Vice President Mike Pence said Tuesday he is not taking hydroxychloroquine as a preventive treatment for the coronavirus.
“My physician hasn’t recommended that, but I wouldn’t hesitate to take the counsel of my doctor. Any American should do likewise,” Pence said when asked by Fox News about whether he was doing so.
The interview came a day after President Donald Trump said he has been taking a daily dose of the anti-malaria drug for the past week. Trump has called the drug a “game changer,” but no drug has been proven effective in treating the coronavirus or preventing transmission of the disease.
Trump said Monday he was taking hydroxychloroquine, as well as zinc and an “original dose” of antibiotic azithromycin, known as Z-Pak, after asking the White House physician about the drugs.
“I asked him, ‘What do you think?’ He said, ‘Well, if you’d like it.’ I said, ‘Yeah, I’d like it. I’d like to take it,’” Trump told reporters at the White House.
After a lunch with GOP senators on Capitol Hill on Tuesday, Trump said that deciding whether to take hydroxychloroquine is a personal decision, but that he believes it provides an additional level of safety.

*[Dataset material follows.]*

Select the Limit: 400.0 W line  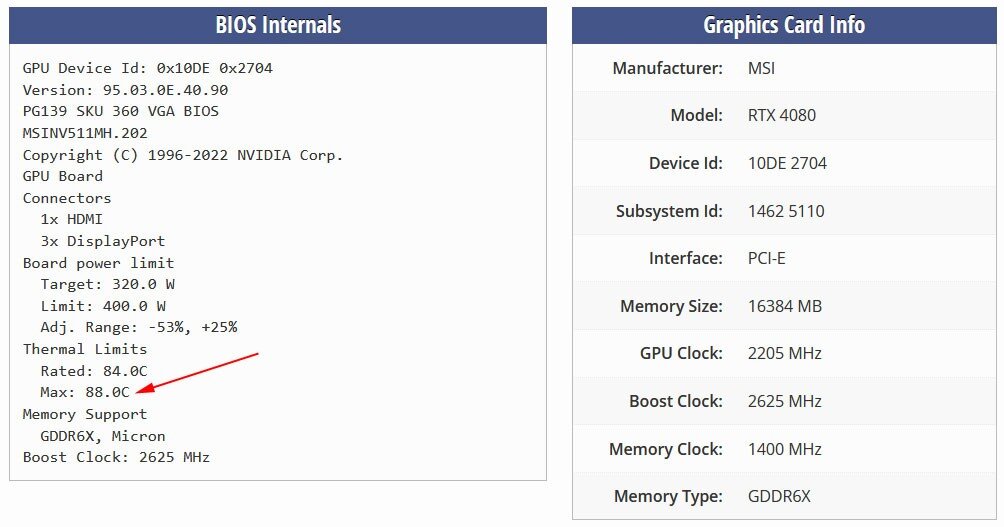coord(103,305)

The Food and Drug Administration has warned that hydroxychloroquine can cause “serious heart rhythm problems” in patients with the virus who were treated with it, often in combination with azithromycin.
Following Trump’s remarks, however, FDA Commissioner Stephen Hahn said in a statement Tuesday that “The decision to take any drug is ultimately a decision between a patient and their doctor. Hydroxychloroquine and chloroquine are already FDA-approved for treating malaria, lupus, and rheumatoid arthritis.”

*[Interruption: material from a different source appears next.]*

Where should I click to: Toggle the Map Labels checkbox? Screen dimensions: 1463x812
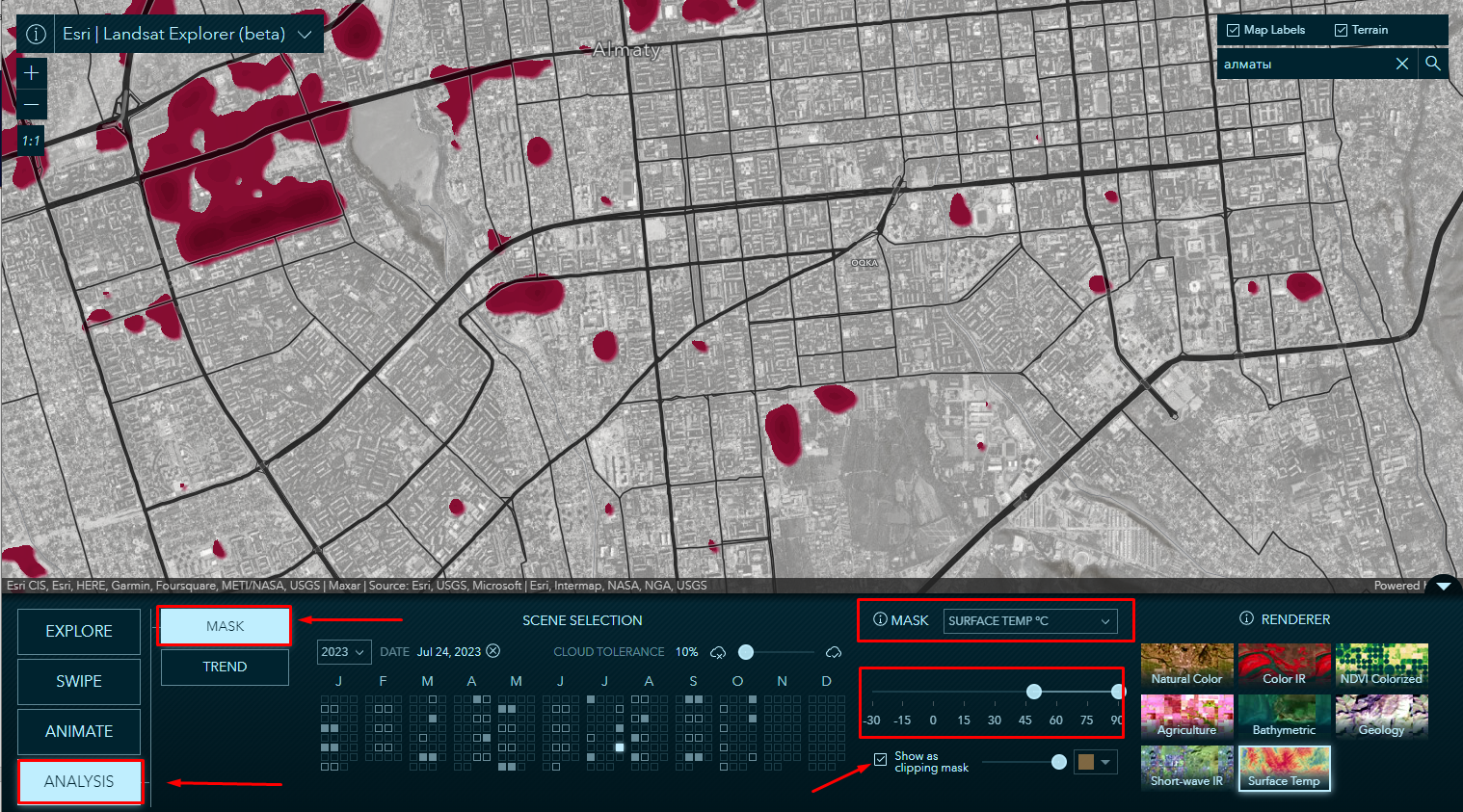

During a Cabinet meeting later Tuesday afternoon, Trump pushed back when asked about the FDA’s warning. Trump claimed there “was a false study done where they gave [hydroxychloroquine] to very sick people … people ready to die. It was given by obviously not friends of the administration.”

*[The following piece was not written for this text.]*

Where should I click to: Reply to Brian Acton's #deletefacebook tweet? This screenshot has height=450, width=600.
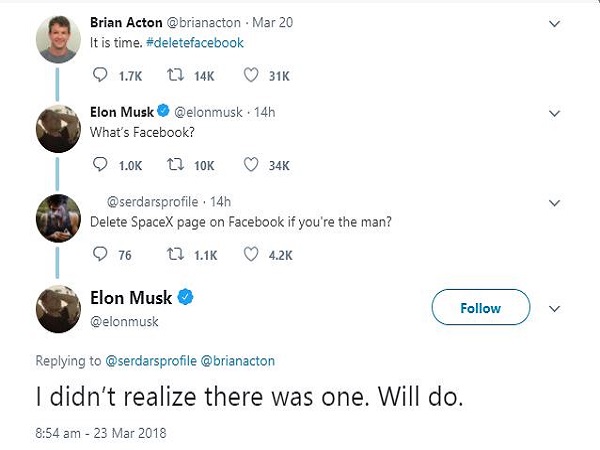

Pence noted Tuesday that hydroxychloroquine has been approved for “off-label” use by the FDA, “where physicians could prescribe hydroxychloroquine in terms they deemed appropriate.”
Still, Pence said “I’m not” taking the drug. “But I would never begrudge any American taking the advice of their physician.”
The White House has not been sealed off from the disease: Earlier this month, Pence’s press secretary, Katie Miller, tested positive for Covid-19. Her diagnosis came a day after one of Trump’s personal valets tested positive. A senior official told NBC News at the time that Pence would distance himself from other people for a few days.